### TASK INSTRUCTIONS
In the entries below, some lines hold the string "computer"; please say how many, giving the number and nothing else.

### DATA FOR PROCESSING
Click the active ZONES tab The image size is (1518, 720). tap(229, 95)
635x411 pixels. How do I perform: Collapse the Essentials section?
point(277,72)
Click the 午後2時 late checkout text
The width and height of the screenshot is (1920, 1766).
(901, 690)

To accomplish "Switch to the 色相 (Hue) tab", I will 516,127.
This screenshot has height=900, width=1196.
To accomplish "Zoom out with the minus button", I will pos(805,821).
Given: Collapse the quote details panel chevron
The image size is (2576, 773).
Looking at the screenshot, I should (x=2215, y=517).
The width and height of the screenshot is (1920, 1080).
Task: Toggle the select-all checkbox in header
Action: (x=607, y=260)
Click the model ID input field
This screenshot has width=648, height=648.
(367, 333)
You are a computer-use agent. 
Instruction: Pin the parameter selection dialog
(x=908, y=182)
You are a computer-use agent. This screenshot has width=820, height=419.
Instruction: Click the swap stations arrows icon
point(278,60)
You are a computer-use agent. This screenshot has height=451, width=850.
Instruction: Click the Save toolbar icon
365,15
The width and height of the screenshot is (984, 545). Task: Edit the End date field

### EXERCISE SOLUTION
3